PROBLEM STATEMENT:
Update the entries from the line with "Screen dimensions: 650x476" up to and including the line with "coord(118,145)" by changing "pixels" to "px" wherever it occurs, leaving everything else as it is.

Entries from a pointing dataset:
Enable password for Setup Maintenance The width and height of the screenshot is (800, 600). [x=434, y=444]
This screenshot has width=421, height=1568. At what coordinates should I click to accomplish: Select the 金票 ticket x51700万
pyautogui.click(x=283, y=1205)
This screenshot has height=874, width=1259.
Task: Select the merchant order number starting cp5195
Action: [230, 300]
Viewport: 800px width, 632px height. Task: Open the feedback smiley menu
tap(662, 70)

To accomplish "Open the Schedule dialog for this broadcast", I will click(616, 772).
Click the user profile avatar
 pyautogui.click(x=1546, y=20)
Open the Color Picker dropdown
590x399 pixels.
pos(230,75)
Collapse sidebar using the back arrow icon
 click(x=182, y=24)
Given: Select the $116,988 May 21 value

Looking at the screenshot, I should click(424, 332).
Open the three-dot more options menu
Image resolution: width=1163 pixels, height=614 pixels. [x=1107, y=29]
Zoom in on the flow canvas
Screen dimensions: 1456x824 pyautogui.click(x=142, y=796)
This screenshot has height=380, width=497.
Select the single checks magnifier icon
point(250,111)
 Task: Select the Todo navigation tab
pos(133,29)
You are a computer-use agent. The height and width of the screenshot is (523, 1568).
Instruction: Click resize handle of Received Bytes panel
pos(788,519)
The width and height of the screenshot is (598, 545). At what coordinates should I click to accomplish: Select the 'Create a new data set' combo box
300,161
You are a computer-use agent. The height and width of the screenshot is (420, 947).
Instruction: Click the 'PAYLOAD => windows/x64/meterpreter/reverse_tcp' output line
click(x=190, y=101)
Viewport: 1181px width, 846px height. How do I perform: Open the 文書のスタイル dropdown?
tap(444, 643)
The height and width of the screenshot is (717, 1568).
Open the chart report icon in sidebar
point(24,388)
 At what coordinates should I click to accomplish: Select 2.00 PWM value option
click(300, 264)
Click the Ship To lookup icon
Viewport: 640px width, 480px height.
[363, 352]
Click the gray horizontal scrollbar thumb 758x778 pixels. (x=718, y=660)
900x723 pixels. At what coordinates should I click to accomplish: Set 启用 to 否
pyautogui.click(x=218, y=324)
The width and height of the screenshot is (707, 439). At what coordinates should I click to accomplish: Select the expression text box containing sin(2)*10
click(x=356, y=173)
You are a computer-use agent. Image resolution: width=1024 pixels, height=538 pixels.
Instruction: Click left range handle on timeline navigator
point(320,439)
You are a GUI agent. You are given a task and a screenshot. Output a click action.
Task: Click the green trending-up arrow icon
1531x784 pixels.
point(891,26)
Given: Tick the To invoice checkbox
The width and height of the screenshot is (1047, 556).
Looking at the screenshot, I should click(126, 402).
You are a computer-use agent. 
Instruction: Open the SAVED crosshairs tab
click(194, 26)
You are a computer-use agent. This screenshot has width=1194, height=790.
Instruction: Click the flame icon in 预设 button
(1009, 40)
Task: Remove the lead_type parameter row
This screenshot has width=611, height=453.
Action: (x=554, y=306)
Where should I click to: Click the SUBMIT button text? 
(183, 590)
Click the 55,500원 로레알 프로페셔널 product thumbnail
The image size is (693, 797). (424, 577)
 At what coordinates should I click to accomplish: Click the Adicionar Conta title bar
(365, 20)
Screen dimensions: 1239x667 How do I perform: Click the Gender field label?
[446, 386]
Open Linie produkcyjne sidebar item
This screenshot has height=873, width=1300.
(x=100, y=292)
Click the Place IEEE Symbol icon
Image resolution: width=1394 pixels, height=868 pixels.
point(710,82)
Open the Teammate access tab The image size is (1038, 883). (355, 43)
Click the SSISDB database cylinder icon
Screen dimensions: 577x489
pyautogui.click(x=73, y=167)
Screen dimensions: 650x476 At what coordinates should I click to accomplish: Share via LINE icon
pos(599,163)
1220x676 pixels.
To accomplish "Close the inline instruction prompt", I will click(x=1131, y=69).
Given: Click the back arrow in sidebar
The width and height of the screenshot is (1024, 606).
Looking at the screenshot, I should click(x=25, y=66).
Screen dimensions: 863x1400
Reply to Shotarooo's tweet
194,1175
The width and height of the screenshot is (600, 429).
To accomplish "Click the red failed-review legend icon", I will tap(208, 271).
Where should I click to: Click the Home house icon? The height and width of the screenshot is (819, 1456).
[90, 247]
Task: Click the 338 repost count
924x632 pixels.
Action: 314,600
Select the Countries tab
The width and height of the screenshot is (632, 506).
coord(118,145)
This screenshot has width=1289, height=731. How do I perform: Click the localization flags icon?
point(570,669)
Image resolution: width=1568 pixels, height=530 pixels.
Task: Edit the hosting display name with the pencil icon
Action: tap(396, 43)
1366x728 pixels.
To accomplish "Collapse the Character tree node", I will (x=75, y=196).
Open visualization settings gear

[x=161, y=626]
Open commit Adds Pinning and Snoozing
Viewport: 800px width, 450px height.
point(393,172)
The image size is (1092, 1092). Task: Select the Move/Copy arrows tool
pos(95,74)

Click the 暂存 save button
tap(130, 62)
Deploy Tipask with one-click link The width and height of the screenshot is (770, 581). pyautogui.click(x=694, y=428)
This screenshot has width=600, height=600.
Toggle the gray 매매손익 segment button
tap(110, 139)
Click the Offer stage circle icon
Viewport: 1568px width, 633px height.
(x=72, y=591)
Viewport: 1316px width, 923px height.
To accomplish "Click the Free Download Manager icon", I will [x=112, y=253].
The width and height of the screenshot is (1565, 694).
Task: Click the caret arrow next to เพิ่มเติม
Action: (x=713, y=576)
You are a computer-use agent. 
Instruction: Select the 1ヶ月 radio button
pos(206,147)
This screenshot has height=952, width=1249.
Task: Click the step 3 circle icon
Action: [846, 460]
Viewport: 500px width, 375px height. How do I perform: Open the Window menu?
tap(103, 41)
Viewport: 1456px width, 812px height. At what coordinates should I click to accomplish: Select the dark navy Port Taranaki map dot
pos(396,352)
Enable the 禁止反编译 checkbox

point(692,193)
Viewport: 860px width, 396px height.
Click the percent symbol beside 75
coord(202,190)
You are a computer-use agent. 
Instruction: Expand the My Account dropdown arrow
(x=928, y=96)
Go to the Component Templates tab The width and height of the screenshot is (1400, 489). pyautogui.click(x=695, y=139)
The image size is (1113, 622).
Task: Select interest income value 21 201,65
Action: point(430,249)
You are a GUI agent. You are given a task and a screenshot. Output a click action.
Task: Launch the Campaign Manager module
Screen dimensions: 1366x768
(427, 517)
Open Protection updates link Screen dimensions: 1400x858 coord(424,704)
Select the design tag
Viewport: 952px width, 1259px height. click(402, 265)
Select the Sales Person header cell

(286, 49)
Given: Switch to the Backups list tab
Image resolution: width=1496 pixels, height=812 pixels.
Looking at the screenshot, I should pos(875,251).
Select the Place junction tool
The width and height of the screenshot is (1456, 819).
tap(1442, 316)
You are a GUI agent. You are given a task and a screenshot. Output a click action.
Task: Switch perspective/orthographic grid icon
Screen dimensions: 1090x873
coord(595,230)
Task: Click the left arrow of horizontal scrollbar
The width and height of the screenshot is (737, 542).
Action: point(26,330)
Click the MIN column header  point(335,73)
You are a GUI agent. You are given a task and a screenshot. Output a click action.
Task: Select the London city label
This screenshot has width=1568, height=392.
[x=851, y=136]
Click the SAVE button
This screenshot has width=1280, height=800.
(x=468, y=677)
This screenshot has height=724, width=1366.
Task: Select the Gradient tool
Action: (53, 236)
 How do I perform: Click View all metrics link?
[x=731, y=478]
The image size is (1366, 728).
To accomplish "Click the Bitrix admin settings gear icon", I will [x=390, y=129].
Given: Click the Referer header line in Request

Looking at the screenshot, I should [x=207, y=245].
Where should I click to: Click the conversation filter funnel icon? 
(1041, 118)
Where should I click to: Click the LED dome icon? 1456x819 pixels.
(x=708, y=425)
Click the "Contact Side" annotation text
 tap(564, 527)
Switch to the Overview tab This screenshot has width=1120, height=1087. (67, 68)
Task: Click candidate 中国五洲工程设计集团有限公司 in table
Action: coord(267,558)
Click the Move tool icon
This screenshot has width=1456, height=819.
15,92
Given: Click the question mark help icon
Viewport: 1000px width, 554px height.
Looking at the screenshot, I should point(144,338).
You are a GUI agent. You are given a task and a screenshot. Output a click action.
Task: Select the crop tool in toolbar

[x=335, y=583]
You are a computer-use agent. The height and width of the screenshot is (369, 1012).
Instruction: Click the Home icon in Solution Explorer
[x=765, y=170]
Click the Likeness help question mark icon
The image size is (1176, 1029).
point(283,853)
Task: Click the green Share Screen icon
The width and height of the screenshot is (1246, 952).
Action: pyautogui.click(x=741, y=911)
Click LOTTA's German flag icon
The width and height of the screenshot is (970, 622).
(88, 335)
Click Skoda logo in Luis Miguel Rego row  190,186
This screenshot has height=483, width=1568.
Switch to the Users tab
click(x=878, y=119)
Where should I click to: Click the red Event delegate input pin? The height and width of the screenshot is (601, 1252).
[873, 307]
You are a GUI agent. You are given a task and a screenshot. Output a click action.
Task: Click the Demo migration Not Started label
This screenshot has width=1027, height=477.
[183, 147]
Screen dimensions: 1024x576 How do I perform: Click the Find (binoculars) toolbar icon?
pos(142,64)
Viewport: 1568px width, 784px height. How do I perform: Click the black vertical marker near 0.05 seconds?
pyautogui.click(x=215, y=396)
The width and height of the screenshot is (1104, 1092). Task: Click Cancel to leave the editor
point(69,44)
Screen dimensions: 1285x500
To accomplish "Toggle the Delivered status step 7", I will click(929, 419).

WRITTEN SOLUTION:
Screen dimensions: 650x476 At what coordinates should I click to accomplish: Share via LINE icon
pos(599,163)
1220x676 px.
To accomplish "Close the inline instruction prompt", I will click(x=1131, y=69).
Given: Click the back arrow in sidebar
The width and height of the screenshot is (1024, 606).
Looking at the screenshot, I should click(x=25, y=66).
Screen dimensions: 863x1400
Reply to Shotarooo's tweet
194,1175
The width and height of the screenshot is (600, 429).
To accomplish "Click the red failed-review legend icon", I will tap(208, 271).
Where should I click to: Click the Home house icon? The height and width of the screenshot is (819, 1456).
[90, 247]
Task: Click the 338 repost count
924x632 px.
Action: 314,600
Select the Countries tab
The width and height of the screenshot is (632, 506).
coord(118,145)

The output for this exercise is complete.